* What to produce *
Can you recast every line of the records below as a JSON list of strings, one string per line, leaving out blank lines?

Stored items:
***

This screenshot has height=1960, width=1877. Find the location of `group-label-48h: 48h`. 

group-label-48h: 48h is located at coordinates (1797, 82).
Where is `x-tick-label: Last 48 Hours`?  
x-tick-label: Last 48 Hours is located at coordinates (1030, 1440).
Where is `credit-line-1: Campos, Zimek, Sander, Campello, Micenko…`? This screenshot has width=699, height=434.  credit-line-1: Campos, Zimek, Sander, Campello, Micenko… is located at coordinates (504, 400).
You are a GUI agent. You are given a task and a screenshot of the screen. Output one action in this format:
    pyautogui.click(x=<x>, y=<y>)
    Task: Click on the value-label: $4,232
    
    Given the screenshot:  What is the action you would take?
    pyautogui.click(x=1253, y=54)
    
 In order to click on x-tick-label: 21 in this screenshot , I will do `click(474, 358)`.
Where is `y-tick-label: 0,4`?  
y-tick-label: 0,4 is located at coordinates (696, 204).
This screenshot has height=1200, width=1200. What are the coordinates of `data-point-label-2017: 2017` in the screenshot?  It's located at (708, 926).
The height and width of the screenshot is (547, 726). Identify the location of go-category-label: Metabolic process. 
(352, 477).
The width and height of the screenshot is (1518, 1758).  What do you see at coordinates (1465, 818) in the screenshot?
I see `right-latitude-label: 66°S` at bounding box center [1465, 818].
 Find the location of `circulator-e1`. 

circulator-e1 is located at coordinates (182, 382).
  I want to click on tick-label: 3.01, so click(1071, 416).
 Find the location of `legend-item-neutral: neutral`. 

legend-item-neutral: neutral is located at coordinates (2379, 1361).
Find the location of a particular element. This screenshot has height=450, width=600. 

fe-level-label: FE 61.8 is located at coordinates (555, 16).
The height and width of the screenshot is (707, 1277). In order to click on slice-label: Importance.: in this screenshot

***

* Answer box *
[
  "This screenshot has height=1960, width=1877. Find the location of `group-label-48h: 48h`. ",
  "group-label-48h: 48h is located at coordinates (1797, 82).",
  "Where is `x-tick-label: Last 48 Hours`?  ",
  "x-tick-label: Last 48 Hours is located at coordinates (1030, 1440).",
  "Where is `credit-line-1: Campos, Zimek, Sander, Campello, Micenko…`? This screenshot has width=699, height=434.  credit-line-1: Campos, Zimek, Sander, Campello, Micenko… is located at coordinates (504, 400).",
  "You are a GUI agent. You are given a task and a screenshot of the screen. Output one action in this format:",
  "    pyautogui.click(x=<x>, y=<y>)",
  "    Task: Click on the value-label: $4,232",
  "    Given the screenshot:  What is the action you would take?",
  "    pyautogui.click(x=1253, y=54)",
  " In order to click on x-tick-label: 21 in this screenshot , I will do `click(474, 358)`.",
  "Where is `y-tick-label: 0,4`?  ",
  "y-tick-label: 0,4 is located at coordinates (696, 204).",
  "This screenshot has height=1200, width=1200. What are the coordinates of `data-point-label-2017: 2017` in the screenshot?  It's located at (708, 926).",
  "The height and width of the screenshot is (547, 726). Identify the location of go-category-label: Metabolic process. ",
  "(352, 477).",
  "The width and height of the screenshot is (1518, 1758).  What do you see at coordinates (1465, 818) in the screenshot?",
  "I see `right-latitude-label: 66°S` at bounding box center [1465, 818].",
  " Find the location of `circulator-e1`. ",
  "circulator-e1 is located at coordinates (182, 382).",
  "  I want to click on tick-label: 3.01, so click(1071, 416).",
  " Find the location of `legend-item-neutral: neutral`. ",
  "legend-item-neutral: neutral is located at coordinates (2379, 1361).",
  "Find the location of a particular element. This screenshot has height=450, width=600. ",
  "fe-level-label: FE 61.8 is located at coordinates (555, 16).",
  "The height and width of the screenshot is (707, 1277). In order to click on slice-label: Importance.: in this screenshot"
]